Among the 782 DEGs detected, 485 genes were up-regulated (red) and 297 down-regulated (green) (Figure 8A). Based on the GO (Gene Ontology) enrichment analyses, these DEGs are mainly distributed in “biological regulation”, “cellular process”, “metabolic process”, “response to stimulus”, “cell”, “catalytic activity”, “membrane” and “binding” (Figure S2). According to the KEGG pathway category, 45 DEGs were annotated to “cell growth and death”, 146 DEGs were annotated to “signal transduction”, 26 DEGs were annotated to “folding classification and degradation”, 102 DEGs were annotated to the “immune system”, 29 DEGs were annotated to the “nervous system”, and 38 DEGs were annotated to “development” (Figure S3). In the KEGG pathway enrichment analyses, “drug metabolism-cytochrome P450 (CYP450)”, “legionellosis” and “malaria” had the highest proportion of DEGs (about 0.14) (Figure 8B). In addition, the enrichment ratios of the Toll-like receptor signaling pathway, IL-17 signaling pathway and TNF signaling pathway were also close to 0.14, with a high number of DEGs and low Q-values (Figure 8B).

The representative differentially expressed genes induced by OA exposure are summarized in

Table 1. Representative differentially expressed genes in the early chicken embryos after exposure to OA.

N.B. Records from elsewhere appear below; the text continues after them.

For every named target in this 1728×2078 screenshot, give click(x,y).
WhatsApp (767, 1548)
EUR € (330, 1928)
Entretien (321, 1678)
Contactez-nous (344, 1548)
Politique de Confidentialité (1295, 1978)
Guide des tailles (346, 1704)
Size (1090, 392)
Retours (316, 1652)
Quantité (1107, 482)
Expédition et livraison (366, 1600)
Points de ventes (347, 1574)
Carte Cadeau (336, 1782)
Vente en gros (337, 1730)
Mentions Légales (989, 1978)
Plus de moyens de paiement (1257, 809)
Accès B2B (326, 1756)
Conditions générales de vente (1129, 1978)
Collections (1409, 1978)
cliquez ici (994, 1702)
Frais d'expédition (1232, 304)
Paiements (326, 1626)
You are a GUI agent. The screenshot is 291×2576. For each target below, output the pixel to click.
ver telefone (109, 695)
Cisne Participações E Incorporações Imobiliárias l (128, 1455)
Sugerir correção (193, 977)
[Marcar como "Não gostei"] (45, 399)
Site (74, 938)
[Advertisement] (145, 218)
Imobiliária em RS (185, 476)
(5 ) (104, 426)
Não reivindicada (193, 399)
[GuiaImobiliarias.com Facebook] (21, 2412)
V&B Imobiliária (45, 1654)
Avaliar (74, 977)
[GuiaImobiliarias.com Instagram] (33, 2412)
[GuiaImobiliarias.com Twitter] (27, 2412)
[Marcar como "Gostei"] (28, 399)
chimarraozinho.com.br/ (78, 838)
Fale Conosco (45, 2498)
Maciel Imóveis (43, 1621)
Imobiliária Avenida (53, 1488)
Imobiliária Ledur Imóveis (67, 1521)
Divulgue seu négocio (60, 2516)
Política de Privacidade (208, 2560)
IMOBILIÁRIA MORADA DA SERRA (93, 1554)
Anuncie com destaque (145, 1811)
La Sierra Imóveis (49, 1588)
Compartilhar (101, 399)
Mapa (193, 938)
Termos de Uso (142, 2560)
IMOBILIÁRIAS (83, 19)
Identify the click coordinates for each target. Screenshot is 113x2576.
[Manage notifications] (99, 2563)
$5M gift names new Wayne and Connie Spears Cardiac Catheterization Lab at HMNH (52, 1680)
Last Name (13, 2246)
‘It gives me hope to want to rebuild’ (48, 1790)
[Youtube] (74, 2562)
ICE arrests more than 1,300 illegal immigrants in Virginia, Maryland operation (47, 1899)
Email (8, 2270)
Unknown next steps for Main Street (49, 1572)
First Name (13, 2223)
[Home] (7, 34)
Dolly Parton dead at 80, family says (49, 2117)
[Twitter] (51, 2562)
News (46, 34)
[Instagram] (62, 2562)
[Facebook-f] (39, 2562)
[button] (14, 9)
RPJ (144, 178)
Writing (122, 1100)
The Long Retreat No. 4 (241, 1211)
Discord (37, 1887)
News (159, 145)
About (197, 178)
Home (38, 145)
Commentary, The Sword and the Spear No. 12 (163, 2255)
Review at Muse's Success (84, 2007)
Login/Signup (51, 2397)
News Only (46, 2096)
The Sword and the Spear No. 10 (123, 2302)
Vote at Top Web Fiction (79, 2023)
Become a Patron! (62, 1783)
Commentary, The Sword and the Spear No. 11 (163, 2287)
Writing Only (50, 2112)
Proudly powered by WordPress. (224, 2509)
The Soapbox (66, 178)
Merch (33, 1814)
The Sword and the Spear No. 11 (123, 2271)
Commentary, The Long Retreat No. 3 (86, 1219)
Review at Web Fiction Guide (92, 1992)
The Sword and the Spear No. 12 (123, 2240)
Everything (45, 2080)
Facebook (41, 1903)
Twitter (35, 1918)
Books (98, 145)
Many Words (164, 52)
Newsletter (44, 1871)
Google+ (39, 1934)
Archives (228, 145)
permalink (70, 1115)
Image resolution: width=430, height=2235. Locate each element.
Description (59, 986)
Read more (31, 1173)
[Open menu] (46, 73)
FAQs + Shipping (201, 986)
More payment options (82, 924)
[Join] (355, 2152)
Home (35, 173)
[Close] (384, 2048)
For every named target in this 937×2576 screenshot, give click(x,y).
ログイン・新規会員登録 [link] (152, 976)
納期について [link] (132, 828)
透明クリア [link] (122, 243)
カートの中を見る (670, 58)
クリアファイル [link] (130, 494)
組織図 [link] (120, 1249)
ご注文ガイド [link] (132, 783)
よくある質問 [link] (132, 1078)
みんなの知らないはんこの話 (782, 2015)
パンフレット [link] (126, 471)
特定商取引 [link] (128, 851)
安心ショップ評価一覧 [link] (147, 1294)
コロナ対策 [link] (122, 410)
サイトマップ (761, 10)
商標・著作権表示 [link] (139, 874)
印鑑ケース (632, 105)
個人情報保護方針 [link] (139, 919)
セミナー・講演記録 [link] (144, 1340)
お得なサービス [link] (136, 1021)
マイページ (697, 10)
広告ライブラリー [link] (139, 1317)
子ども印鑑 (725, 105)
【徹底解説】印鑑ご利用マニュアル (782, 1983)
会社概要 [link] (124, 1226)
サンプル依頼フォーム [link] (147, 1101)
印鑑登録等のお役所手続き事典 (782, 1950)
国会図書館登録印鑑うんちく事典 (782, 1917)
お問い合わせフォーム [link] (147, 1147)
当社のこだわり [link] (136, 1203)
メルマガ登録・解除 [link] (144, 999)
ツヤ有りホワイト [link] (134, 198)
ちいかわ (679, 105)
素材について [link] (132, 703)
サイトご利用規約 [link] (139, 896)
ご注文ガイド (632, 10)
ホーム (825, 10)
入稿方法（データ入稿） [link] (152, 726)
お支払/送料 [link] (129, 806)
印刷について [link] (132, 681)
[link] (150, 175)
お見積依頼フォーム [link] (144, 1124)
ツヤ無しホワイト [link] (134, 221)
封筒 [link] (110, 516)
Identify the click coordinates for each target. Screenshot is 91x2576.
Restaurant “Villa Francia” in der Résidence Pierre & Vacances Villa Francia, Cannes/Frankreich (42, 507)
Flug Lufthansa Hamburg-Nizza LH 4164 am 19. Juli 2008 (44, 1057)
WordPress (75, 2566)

ID	KO	Name	Product	Log2(FC)	Q-Value
107056355	K10030	IL8	interleukin 8	−1.74	5.08 × 10−85
107056614	K04398	CASP8	caspase 8	1.47	1.13 × 10−62
107057160	K04430	MAP2K4	mitogen-activated protein kinase kinase 4	10.38	1.4 × 10−101
395196	K04519	IL1B	interleukin 1 beta	3.86	1.76 × 10−8
395210	K06250	SPP1	secreted phosphoprotein 1	1.03	0
395468	K12964	CCL4	chemokine CC motif ligand 4	3.54	0
395872	K10030	IL8L1	interleukin 8-like 1	7.46	2.33 × 10−20
396330	K09447	IRF7	interferon regulatory factor 7	1.49	1.71 × 10−128
396512	K04379	FOS	proto-oncogene protein c-fos	2.19	0
404671	K05425	IL12B	interleukin 12B	1.77	7.7 × 10−20
416548	K17783	ERV1	mitochondrial FAD-linked sulfhydryl oxidase	−1.01	2.29 × 10−19
424673	K04448	JUN	transcription factor AP-1	1.27	0
771461	K05399	LBP	lipopolysaccharide-binding protein	1.37	2.1 × 10−10
395863	K04097	HPGDS	hematopoietic prostaglandin D synthase	1.75	3.71 × 10−25

, which indicated that the multiple key genes involved in the Toll-like receptor signaling pathway such as LBP (lipopolysaccharide-binding protein), JUN (transcription factor AP-1), FOS (proto-oncogene protein c-fos) and CCL4 (C-C motif chemokine 4), were significantly increased after exposed to OA. In addition, most assayed genes displayed similar expression levels as detected in transcriptome analysis, as demonstrated in

Table 2. Changes of partial differences in gene expression.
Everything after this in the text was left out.